Gender Diversity in the Work Force
At Martin Hood, we firmly believe in having a gender-diverse work force. That said, our firm is not exempt from having a higher number of women leave their careers for one reason or another before they have reached a top position.
There is a lot of information available that highlights the benefits of prioritizing gender-diversity in the workplace. Just a taste of that information is listed below:
- All demographic data suggests that women are among our nation’s fastest-growing workforce and consumer base.
- Recruiting from a diverse pool of candidates means a more qualified work force.
- Fortune 500 companies that rank in the top quartile for women representation on their boards outperform the bottom quartile by more than 53 percent on return on equity.
- Women bring a lot to the table: multi-tasking, customer-centricity, collaborative approaches to problem solving, listening skills, teamwork, empathy and the human connection, to name a few qualities.

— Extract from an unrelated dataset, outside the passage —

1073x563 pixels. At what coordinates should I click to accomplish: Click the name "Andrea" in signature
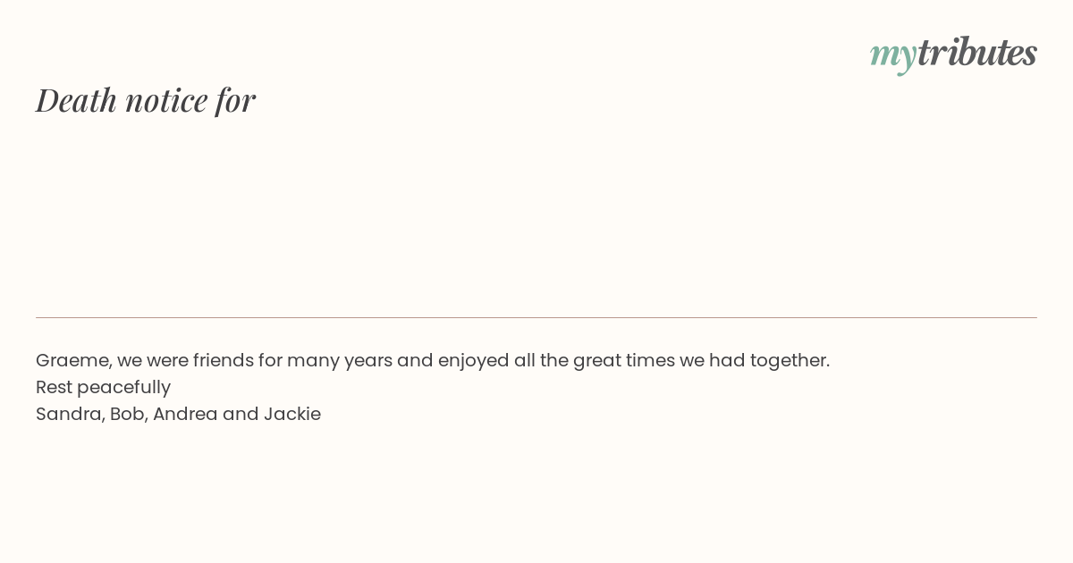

Despite this information, data indicates that both the number and the percentage of women fall off dramatically in the higher ranks of organizations. One survey indicated that on average, women made up 53 percent of the entry-level employees but only 19 percent of the executives in the ‘C-suite’. Logic dictates that it would benefit a company (improved financial performance, increased innovation, and enhance company reputation) to do what it takes to keep women in the workplace. Many companies are looking at how to do just that. Programs include:
- Reverse mentoring – pairing top leaders with female mentors who have been identified as future leaders
- Modified work arrangements – telecommuting, reduced hours, flextime’
- Working women support groups
One of Martin Hood’s very own staff members, Kaci Isaksen, pioneered a working women’s group at the firm, where discussions range from talking about challenges to generating inspiring ideas to supporting each other.
Regardless of the initiatives you might take in your place of business, the key to increasing gender diversity is a commitment from the top. Start now, take a look at your current talent development model, and focus on what changes can be made to produce measurable and significant change.